Indications
Schizophrenia is a debilitating psychiatric disorder characterized by positive symptoms, such as hallucinations and delusions, and negative symptoms, such as apathy, depression, and deficits in cognitive functioning.[1] The introduction of second-generation antipsychotics has dramatically improved the ability of healthcare professionals to manage and treat schizophrenia and provide an increased quality of life to patients afflicted with this disease.

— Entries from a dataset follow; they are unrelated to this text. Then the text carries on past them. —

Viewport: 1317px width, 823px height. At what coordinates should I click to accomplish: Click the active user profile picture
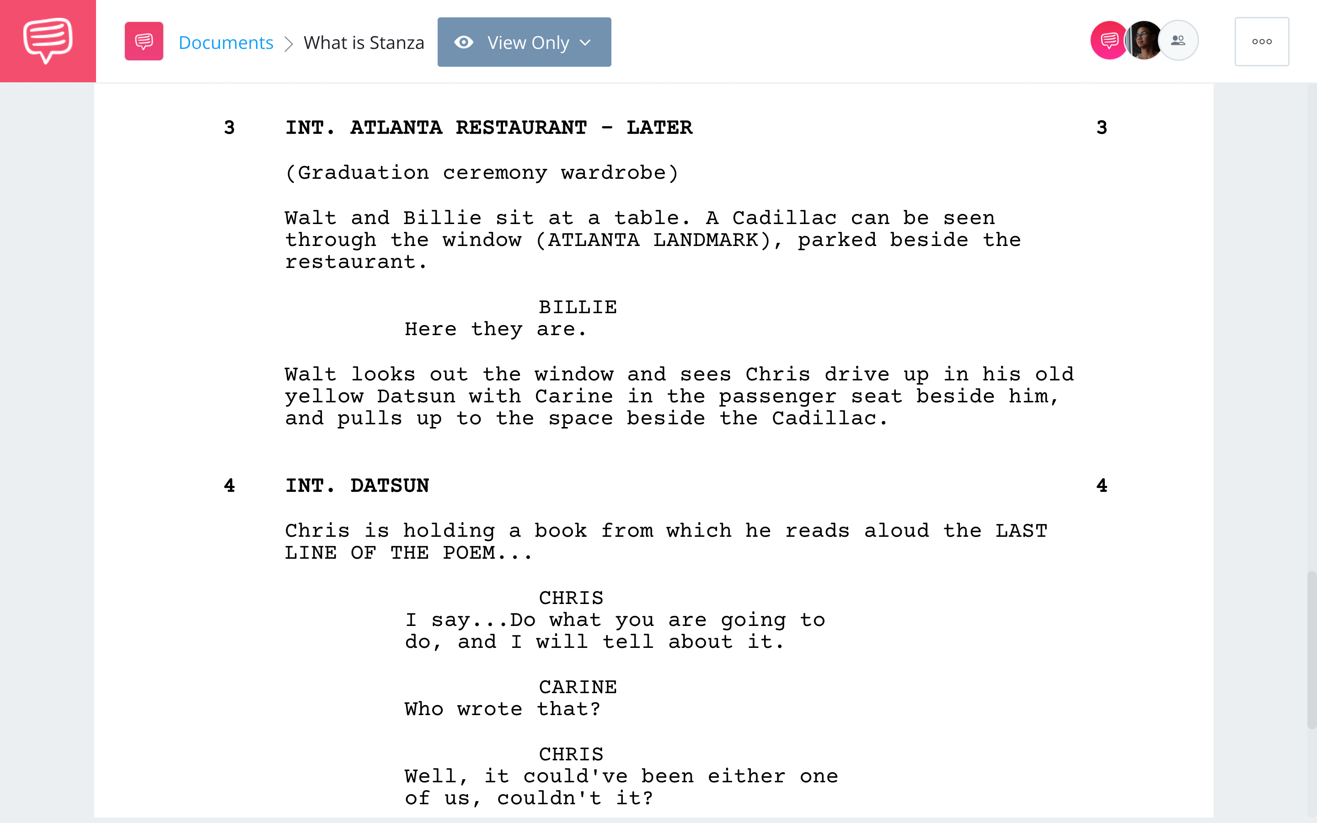[x=1141, y=41]
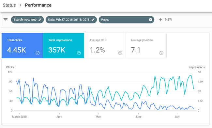
Task: Edit the Date range filter pencil
Action: (93, 20)
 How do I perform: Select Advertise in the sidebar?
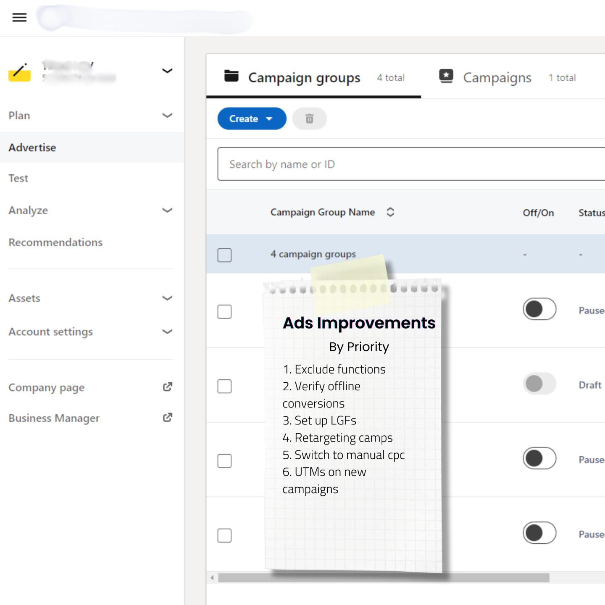click(x=32, y=147)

The discovery of the role of 5HT-2A receptor antagonism in reducing the adverse motor effects caused by D2 receptor blockade has significantly improved treatment options available for those with schizophrenia. However, even with the repertoire of antipsychotics introduced in the past few decades, they have generally been more effective against positive symptoms rather than negative symptoms of schizophrenia. Additionally, they are associated with an increased incidence of adverse metabolic effects, such as weight gain and hyperprolactinemia.[2] As a result, an antipsychotic with decreased incidence of side effects and a broader range of efficacy against schizophrenia would provide a valuable addition to current treatments.[3]
One such medication, lumateperone, is a recently FDA-approved antipsychotic that provides a unique mechanism of action for treating schizophrenia.[4] Clinical trials have found placebo-level metabolic adverse effects, a very low incidence of extrapyramidal symptoms, and potentially improved coverage of negative symptoms of schizophrenia.[2][5] Its current indication is for managing acute schizophrenia, with clinical studies underway to determine its long-term safety and efficacy for this condition.[2][6]

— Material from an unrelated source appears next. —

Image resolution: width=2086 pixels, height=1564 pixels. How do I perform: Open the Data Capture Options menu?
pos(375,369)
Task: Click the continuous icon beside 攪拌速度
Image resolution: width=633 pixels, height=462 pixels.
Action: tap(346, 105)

In addition to its favorable side effect profile, lumateperone demonstrates a unique pharmacodynamic profile not found in other second-generation atypical antipsychotics in that it interacts with glutamatergic pathways in addition to dopaminergic and serotonergic pathways. As a result, it provides a distinctive mechanism of action to treat schizophrenia.[1][7]
Lumateperone effectiveness in treating acutely exacerbated schizophrenia has shown to be statistically significant vs. placebo in a four-week Phase II and Phase III clinical trial at 42 mg/day as well as a 6-week phase III trial.
There are also suggestions that patients currently stable on an antipsychotic may show symptomatic improvement when adding lumateperone as an adjunctive treatment.[5][8]
Lumateperone has been studied for bipolar depression with positive outcomes in one trial, and in the other trial, lumateperone did not separate itself from the placebo.[9] A trial with lumateperone for agitation in patients with dementia was terminated; researchers determined that the trial would not meet the primary endpoints.[10]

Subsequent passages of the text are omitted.